To understand the physical mechanisms that support persistent hotspots along the Western Antarctic Peninsula (WAP), this project will integrate a modeling and field program that will target the processes responsible for transporting and concentrating phytoplankton and krill biomass to known penguin foraging locations. Within the Palmer Deep canyon, a representative hotspot, the team will deploy a High Frequency Radar (HFR) coastal surface current mapping network, uniquely equipped to identify the eddies and frontal regions that concentrate phytoplankton and krill. The field program, centered on surface features identified by the HFR, will include (i) a coordinated fleet of gliders to survey hydrography, chlorophyll fluorescence, optical backscatter, and active acoustics at the scale of the targeted convergent features; (ii) precise penguin tracking with GPS-linked satellite telemetry and time-depth recorders (TDRs); (iii) and weekly small boat surveys that adaptively target and track convergent features to measure phytoplankton, krill, and hydrography.

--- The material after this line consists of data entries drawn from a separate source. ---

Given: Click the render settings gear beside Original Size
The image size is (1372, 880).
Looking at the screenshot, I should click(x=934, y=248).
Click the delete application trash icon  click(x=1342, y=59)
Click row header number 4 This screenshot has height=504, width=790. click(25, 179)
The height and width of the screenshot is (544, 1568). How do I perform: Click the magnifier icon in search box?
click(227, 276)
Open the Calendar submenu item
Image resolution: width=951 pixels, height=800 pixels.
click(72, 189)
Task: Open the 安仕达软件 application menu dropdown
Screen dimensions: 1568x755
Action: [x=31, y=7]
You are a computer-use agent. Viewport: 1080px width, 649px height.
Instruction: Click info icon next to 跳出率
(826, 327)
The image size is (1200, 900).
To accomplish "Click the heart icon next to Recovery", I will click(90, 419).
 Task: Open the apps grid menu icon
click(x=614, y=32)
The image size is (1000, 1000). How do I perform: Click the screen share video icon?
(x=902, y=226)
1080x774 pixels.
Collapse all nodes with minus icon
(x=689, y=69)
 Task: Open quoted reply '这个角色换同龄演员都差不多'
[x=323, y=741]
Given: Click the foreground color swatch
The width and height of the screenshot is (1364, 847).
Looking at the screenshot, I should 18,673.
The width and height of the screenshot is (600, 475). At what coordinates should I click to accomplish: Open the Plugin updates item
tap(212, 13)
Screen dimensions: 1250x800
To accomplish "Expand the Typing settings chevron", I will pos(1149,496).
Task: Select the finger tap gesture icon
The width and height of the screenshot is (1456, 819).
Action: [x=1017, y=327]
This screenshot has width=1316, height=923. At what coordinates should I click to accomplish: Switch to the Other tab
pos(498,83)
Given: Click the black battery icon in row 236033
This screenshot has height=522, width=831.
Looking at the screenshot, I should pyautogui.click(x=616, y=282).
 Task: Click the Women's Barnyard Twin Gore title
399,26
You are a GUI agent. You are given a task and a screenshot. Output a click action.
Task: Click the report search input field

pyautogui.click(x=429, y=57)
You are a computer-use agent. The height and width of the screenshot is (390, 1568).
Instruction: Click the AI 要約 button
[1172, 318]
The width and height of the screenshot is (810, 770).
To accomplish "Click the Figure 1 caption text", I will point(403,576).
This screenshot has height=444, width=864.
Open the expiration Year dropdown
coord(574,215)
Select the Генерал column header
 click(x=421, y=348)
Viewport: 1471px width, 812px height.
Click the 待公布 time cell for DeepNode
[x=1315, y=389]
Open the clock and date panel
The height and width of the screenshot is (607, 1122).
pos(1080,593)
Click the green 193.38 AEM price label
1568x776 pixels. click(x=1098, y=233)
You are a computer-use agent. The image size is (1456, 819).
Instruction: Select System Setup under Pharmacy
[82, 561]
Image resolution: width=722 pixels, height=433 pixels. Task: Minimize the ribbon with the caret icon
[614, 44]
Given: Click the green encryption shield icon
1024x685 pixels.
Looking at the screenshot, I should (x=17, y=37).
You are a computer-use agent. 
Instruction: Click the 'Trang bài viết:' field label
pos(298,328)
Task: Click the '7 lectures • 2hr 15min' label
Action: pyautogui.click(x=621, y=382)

A high resolution physical model will generalize our field measurements to other known hotspots along the WAP through simulation and determine which physical mechanisms lead to the maintenance of these hotspots. The project will also engage educators, students, and members of the general public in Antarctic research and data analysis with an education program that will advance teaching and learning as well as broadening participation of under-represented groups. This engagement includes professional development workshops, live connections to the public and classrooms, student research symposia, and program evaluation. Together the integrated research and engagement will advance our understanding of the role regional transport pathways and local depth dependent concentrating physical mechanisms play in sustaining these biological hotspots.

This award reflects NSF's statutory mission and has been deemed worthy of support through evaluation using the Foundation's intellectual merit and broader impacts review criteria.